The ID and VBUS event input does come over a GPIO though.

> 
> Well, AM437x has the DRVVBUS signal which, for the most part at least,
> works fine in HW mode. There are some concerns about VBUS contention
> (ping Dave K about that, btw. You wanna know about that).
> 
> AM57x, however, has ID and VBUS tied to GPIOs (or was it only VBUS?)

ID is over GPIO, VBUS input comes via PMIC.

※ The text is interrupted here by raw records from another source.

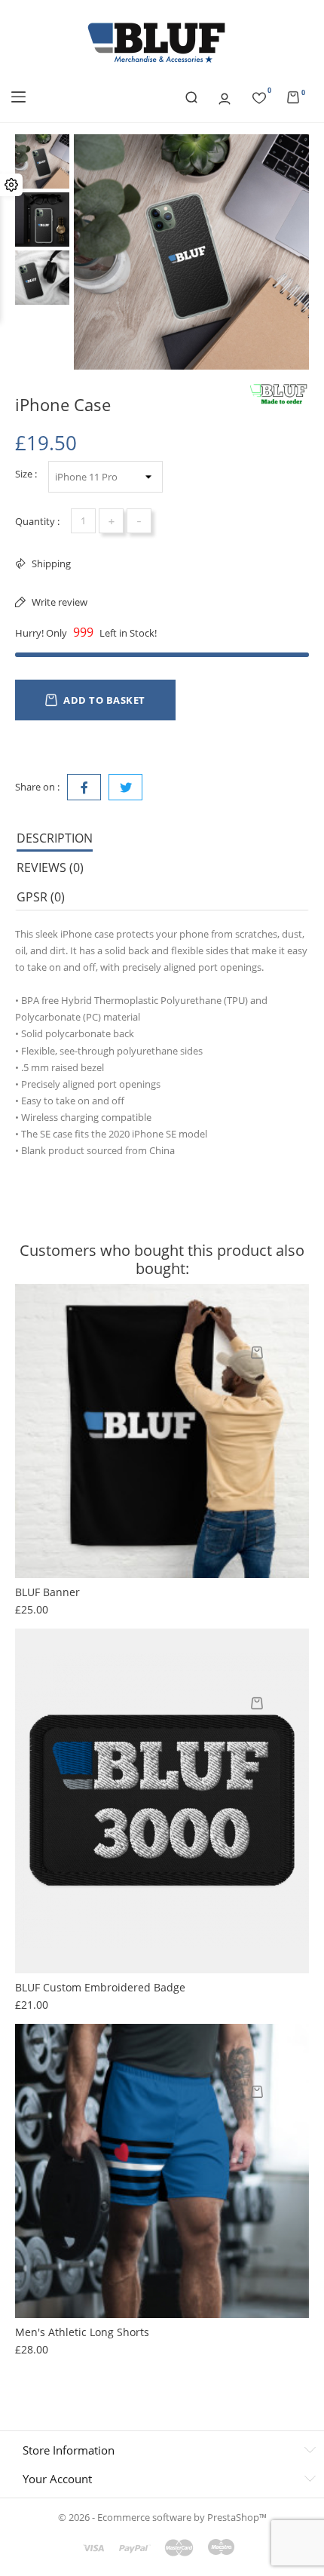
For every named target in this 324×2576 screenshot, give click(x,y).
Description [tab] (55, 838)
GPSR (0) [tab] (41, 897)
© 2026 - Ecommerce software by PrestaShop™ (162, 2517)
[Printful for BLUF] (278, 394)
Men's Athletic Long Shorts (82, 2332)
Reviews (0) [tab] (50, 867)
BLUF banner (47, 1592)
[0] (259, 96)
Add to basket (104, 700)
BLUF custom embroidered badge (100, 1987)
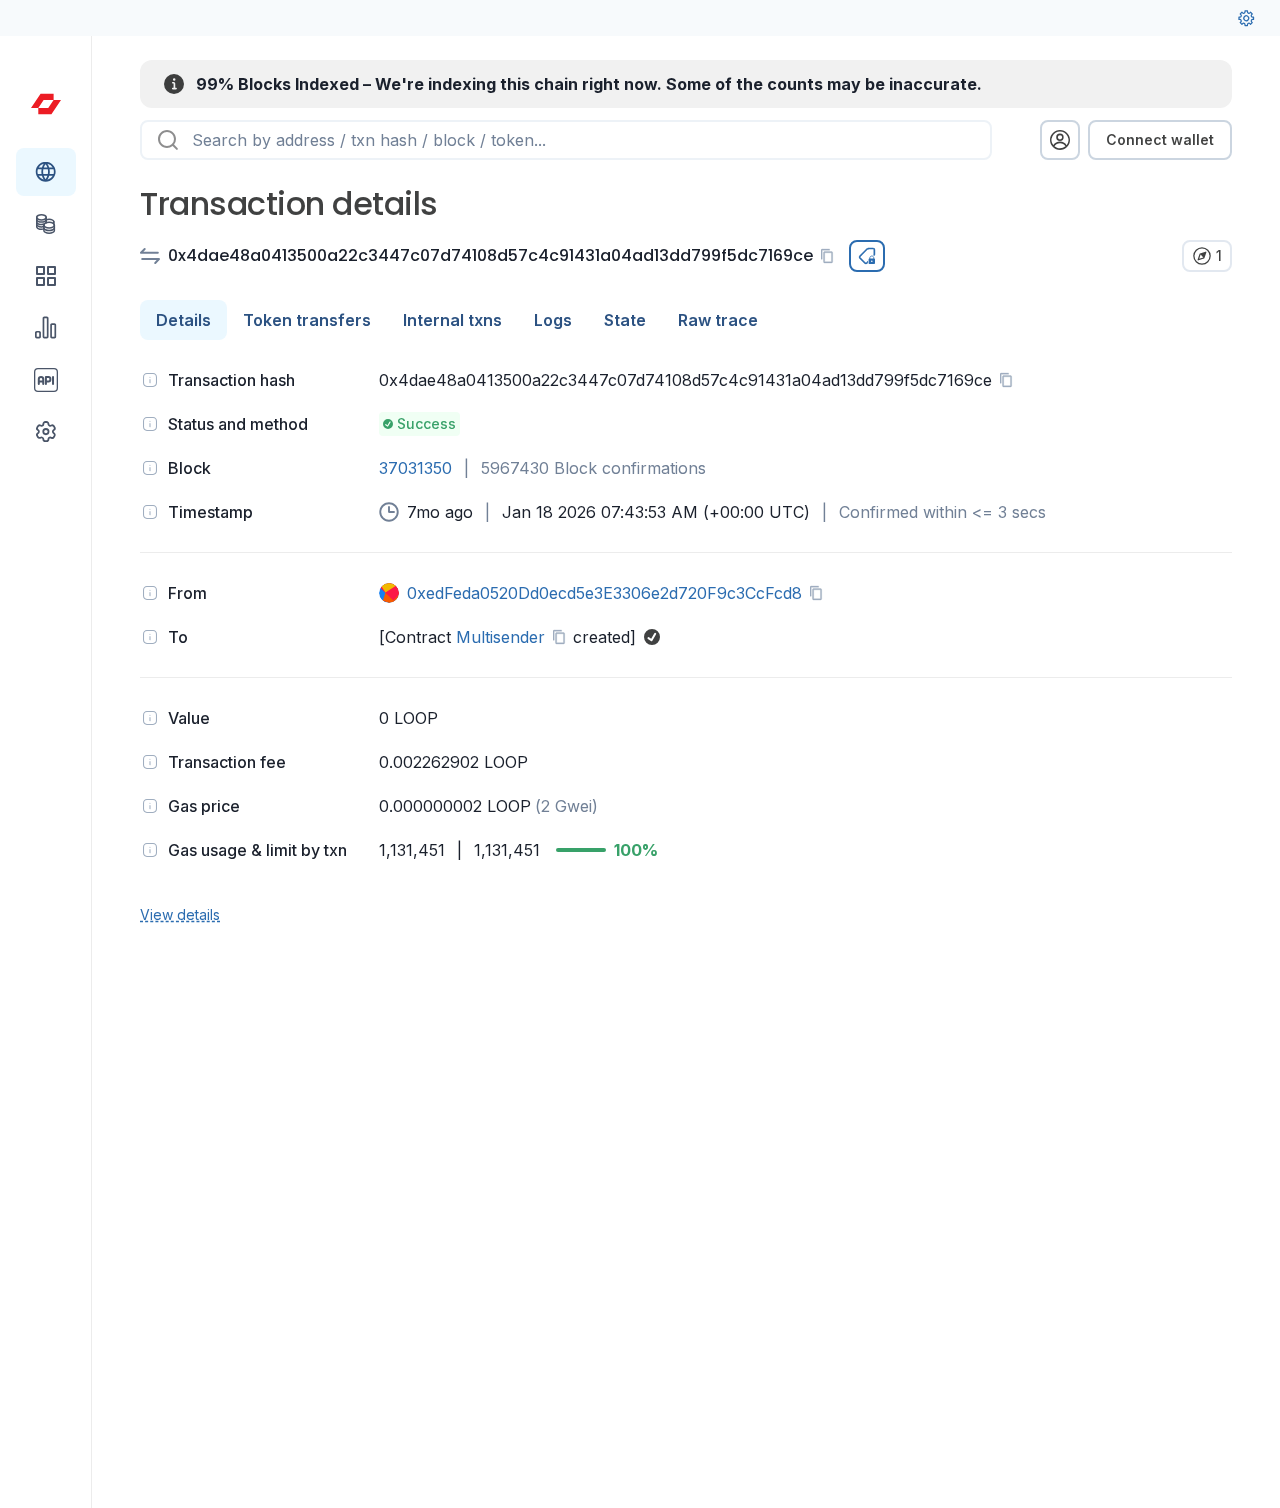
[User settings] (1246, 18)
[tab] (183, 320)
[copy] (831, 256)
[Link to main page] (46, 104)
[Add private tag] (867, 256)
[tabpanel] (686, 645)
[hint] (150, 380)
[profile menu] (1060, 140)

It does have usb_drvvbus as well that controls the VBUS regulator.

> 
>>>>>> So this cant be done IMO.
>>>>>
>>>>> why not?
>>>>
>>>> If host controller state is maintained during a suspend/resume then
>>>> you are unnecessary doing a full re-init and loosing context.
>>>> And on dra7-evm that seems to be the case.
>>>
>>> oh, I see. Then that's simple enough to fix :-) Here you go:
>>>
>>> @@ -1094,6 +1094,7 @@ static int dwc3_suspend_common(struct dwc3 *dwc)

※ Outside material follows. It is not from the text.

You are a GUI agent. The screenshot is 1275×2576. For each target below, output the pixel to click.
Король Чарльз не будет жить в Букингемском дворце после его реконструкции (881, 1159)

>>>  		spin_lock_irqsave(&dwc->lock, flags);
>>>  		dwc3_gadget_suspend(dwc);
>>>  		spin_unlock_irqrestore(&dwc->lock, flags);
>>> +		dwc3_core_exit(dwc);
>>>  		break;
>>>  	case USB_DR_MODE_HOST:
>>>  	default:
>>
>> core_exit twice for PERIPHERAL/OTG case?
>>
>>> @@ -1111,13 +1112,13 @@ static int dwc3_resume_common(struct dwc3 *dwc)

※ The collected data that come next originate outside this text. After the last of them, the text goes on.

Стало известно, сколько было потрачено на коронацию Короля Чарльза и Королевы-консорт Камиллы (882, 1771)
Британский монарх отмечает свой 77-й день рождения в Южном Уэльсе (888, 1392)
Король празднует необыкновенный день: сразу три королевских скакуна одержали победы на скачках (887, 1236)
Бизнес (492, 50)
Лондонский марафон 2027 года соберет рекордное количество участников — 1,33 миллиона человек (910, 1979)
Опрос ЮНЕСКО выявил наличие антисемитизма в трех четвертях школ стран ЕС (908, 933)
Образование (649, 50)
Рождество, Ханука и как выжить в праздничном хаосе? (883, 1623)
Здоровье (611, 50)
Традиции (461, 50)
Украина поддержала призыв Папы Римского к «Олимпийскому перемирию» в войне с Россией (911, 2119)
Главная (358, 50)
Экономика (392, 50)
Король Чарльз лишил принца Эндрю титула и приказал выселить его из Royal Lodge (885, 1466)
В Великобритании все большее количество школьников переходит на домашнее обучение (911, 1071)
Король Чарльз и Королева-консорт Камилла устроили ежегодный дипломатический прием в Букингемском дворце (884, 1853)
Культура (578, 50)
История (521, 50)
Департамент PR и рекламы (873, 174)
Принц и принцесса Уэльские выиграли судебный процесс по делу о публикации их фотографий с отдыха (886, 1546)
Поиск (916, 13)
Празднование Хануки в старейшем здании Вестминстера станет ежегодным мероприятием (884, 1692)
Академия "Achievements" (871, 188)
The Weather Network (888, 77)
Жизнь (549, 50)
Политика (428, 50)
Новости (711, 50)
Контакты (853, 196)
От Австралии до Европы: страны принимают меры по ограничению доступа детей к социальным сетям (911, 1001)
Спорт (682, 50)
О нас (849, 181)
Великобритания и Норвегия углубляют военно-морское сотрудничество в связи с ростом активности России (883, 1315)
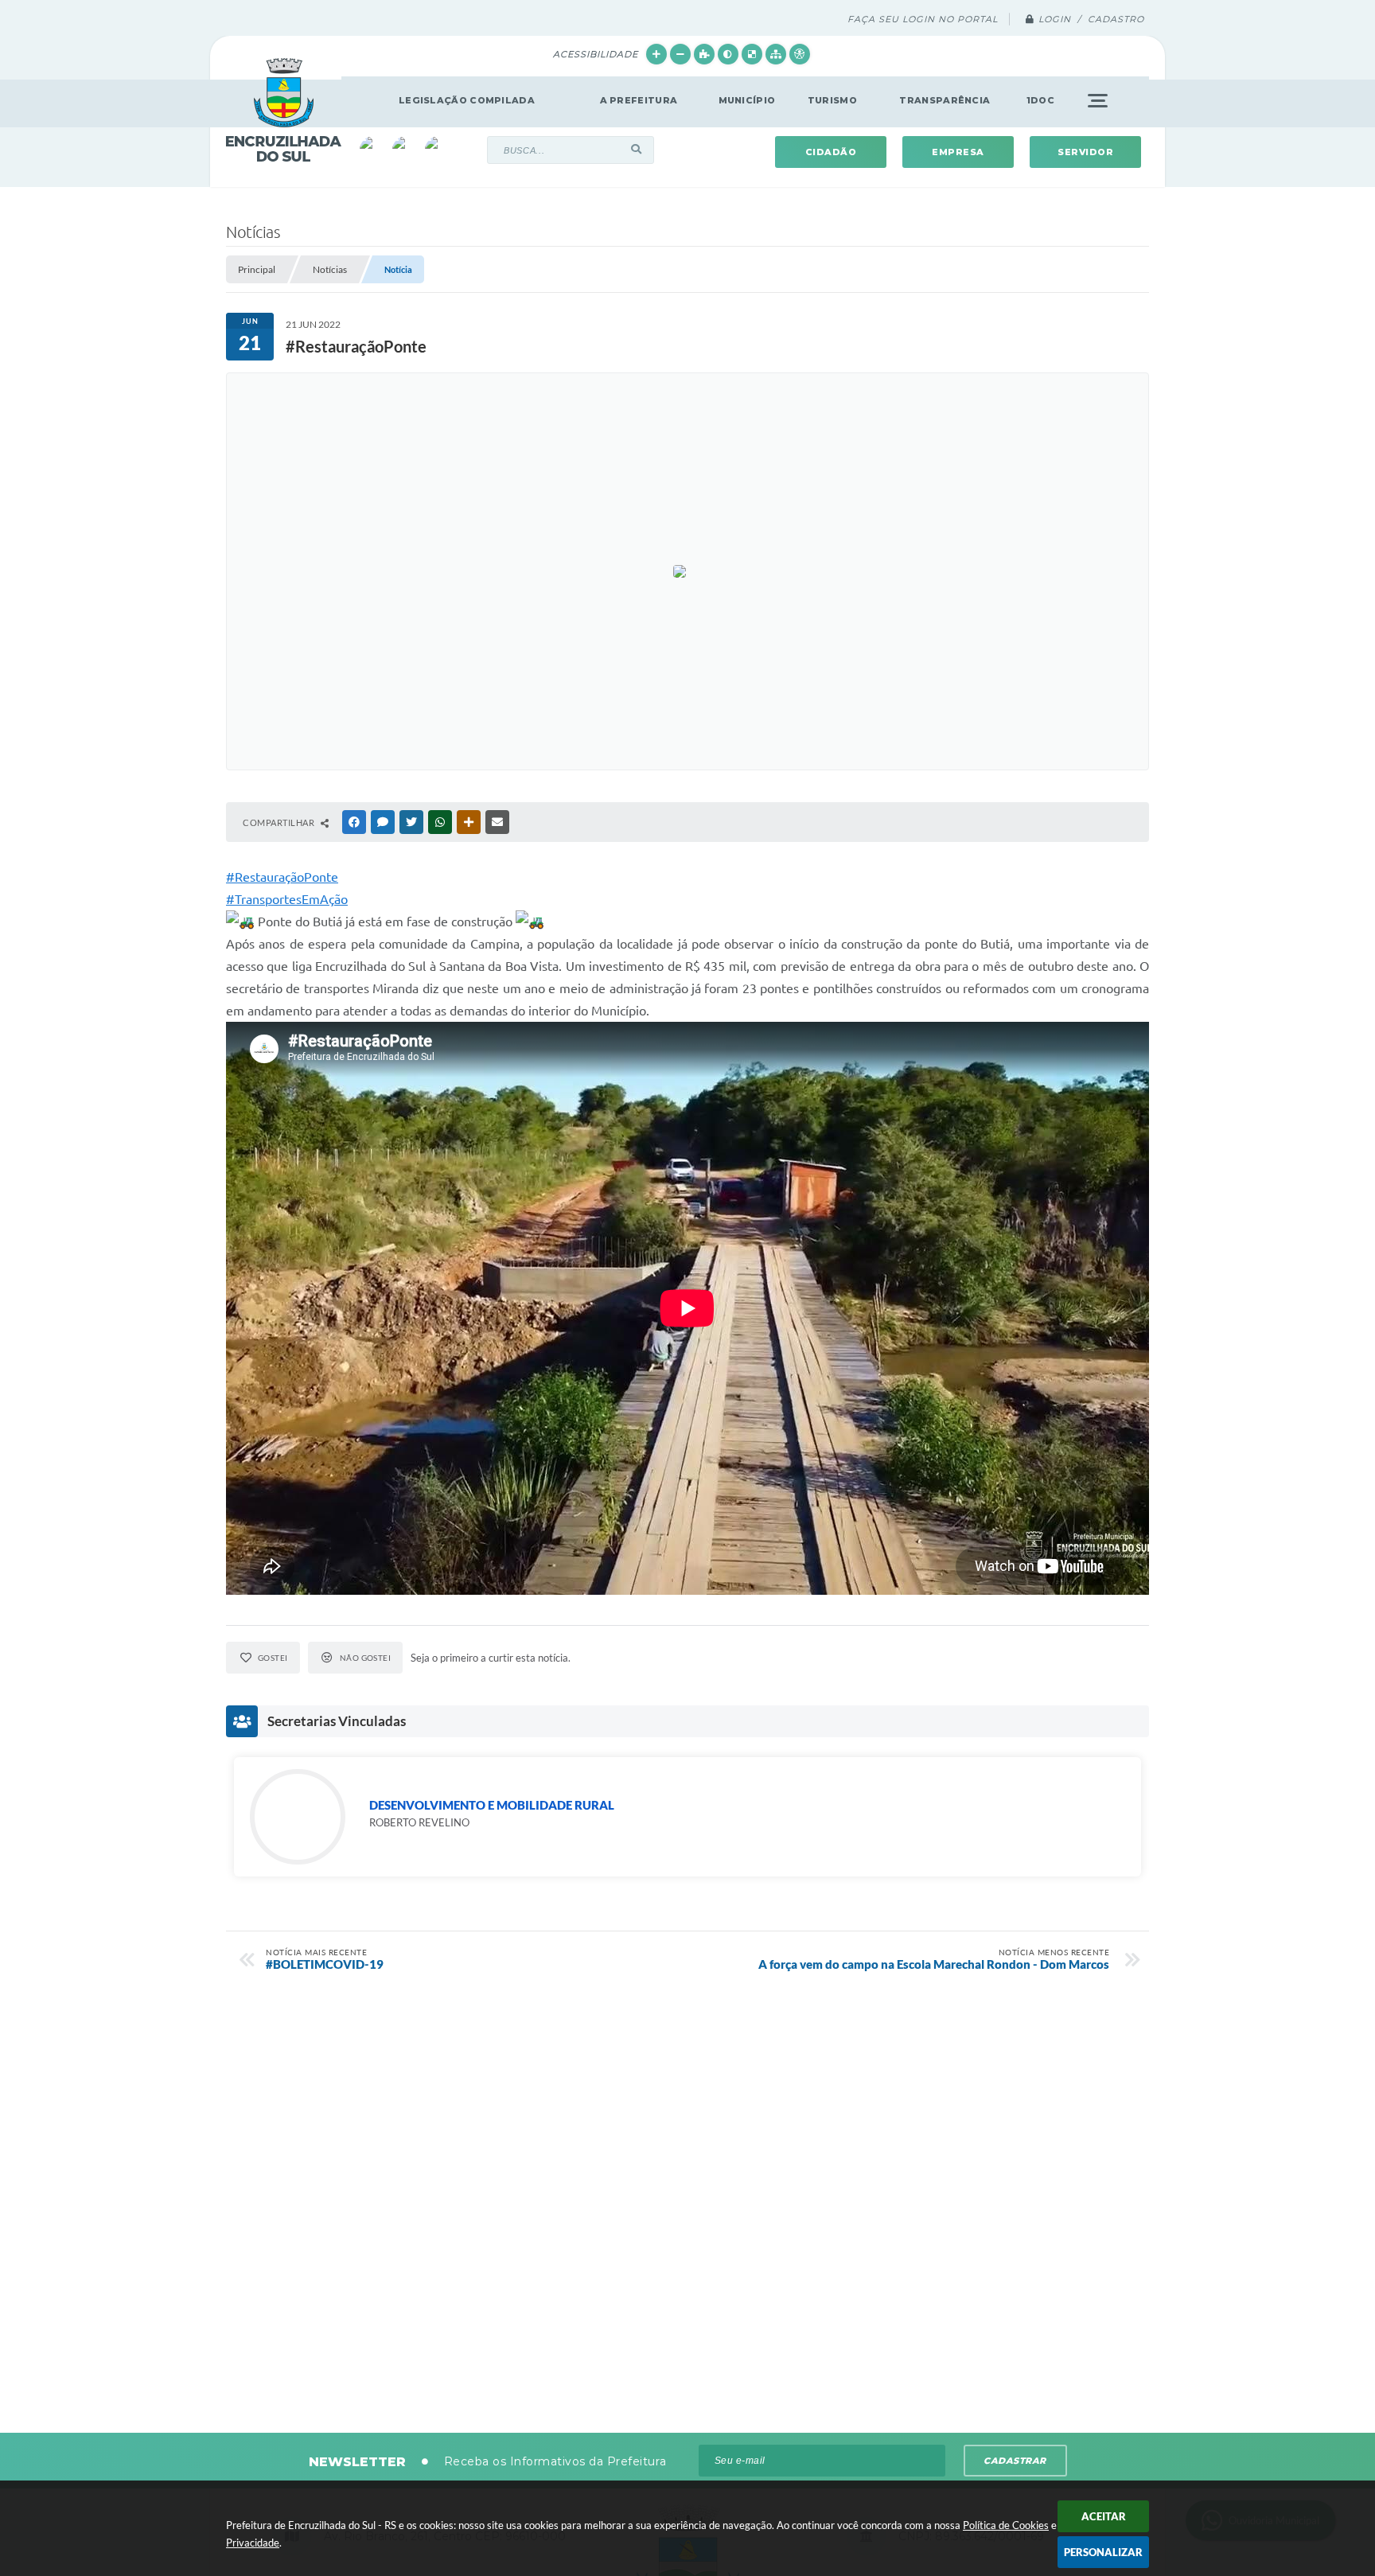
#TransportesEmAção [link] (287, 899)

>>>  	unsigned long	flags;
>>>  	int		ret;
>>>  
>>> -	ret = dwc3_core_init(dwc);
>>> -	if (ret)
>>> -		return ret;
>>> -
>>>  	switch (dwc->dr_mode) {
>>>  	case USB_DR_MODE_PERIPHERAL:
>>>  	case USB_DR_MODE_OTG:
>>> +		ret = dwc3_core_init(dwc);
>>> +		if (ret)
>>> +			return ret;
>>> +
>>>  		spin_lock_irqsave(&dwc->lock, flags);
>>>  		dwc3_gadget_resume(dwc);
>>>  		spin_unlock_irqrestore(&dwc->lock, flags);
>>>
>>> Can you test that?
>>
>> Can you send a diff that applies on patch 18 please?
> 
> diff --git a/drivers/usb/dwc3/core.c b/drivers/usb/dwc3/core.c
> index 80e9affd3d77..9da0b4dfb0ac 100644
> --- a/drivers/usb/dwc3/core.c
> +++ b/drivers/usb/dwc3/core.c
> @@ -1118,6 +1118,7 @@ static int dwc3_suspend(struct device *dev)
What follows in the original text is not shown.